PROBLEM - Restate word for word the span of lines that opens with the line containing "Given: Make Info text bold with F icon" and closes with the last line of the material. Include both ends and nothing more.
# # # # # # #
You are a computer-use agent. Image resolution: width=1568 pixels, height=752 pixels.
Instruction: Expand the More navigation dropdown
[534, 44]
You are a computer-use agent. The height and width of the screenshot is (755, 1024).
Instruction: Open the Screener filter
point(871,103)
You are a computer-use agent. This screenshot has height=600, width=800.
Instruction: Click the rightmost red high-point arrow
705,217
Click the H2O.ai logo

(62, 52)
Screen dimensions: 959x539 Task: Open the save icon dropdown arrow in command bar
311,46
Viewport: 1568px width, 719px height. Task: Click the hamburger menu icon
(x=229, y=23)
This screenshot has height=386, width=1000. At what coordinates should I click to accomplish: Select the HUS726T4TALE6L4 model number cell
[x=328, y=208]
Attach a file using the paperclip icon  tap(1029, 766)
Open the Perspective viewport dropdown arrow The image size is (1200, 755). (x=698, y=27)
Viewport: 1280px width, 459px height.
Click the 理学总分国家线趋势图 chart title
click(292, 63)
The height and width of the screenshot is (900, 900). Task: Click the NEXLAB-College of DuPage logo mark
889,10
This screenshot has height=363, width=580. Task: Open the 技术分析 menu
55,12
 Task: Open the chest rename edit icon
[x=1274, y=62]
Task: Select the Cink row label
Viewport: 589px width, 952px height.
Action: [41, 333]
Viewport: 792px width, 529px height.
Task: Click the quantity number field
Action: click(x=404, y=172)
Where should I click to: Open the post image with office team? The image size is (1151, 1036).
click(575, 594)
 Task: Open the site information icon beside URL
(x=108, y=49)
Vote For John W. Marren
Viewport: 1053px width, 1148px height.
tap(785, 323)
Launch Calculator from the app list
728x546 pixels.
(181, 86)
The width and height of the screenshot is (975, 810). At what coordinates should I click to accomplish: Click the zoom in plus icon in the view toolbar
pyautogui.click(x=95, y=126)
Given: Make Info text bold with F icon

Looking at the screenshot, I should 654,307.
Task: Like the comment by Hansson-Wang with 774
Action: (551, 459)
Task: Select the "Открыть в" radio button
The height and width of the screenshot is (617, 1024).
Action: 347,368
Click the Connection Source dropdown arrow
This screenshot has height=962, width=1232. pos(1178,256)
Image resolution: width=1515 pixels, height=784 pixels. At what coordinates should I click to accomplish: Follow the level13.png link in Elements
# # # # # # #
TASK RESULT -
Given: Make Info text bold with F icon

Looking at the screenshot, I should 654,307.
Task: Like the comment by Hansson-Wang with 774
Action: (551, 459)
Task: Select the "Открыть в" radio button
The height and width of the screenshot is (617, 1024).
Action: 347,368
Click the Connection Source dropdown arrow
This screenshot has height=962, width=1232. pos(1178,256)
Image resolution: width=1515 pixels, height=784 pixels. At what coordinates should I click to accomplish: Follow the level13.png link in Elements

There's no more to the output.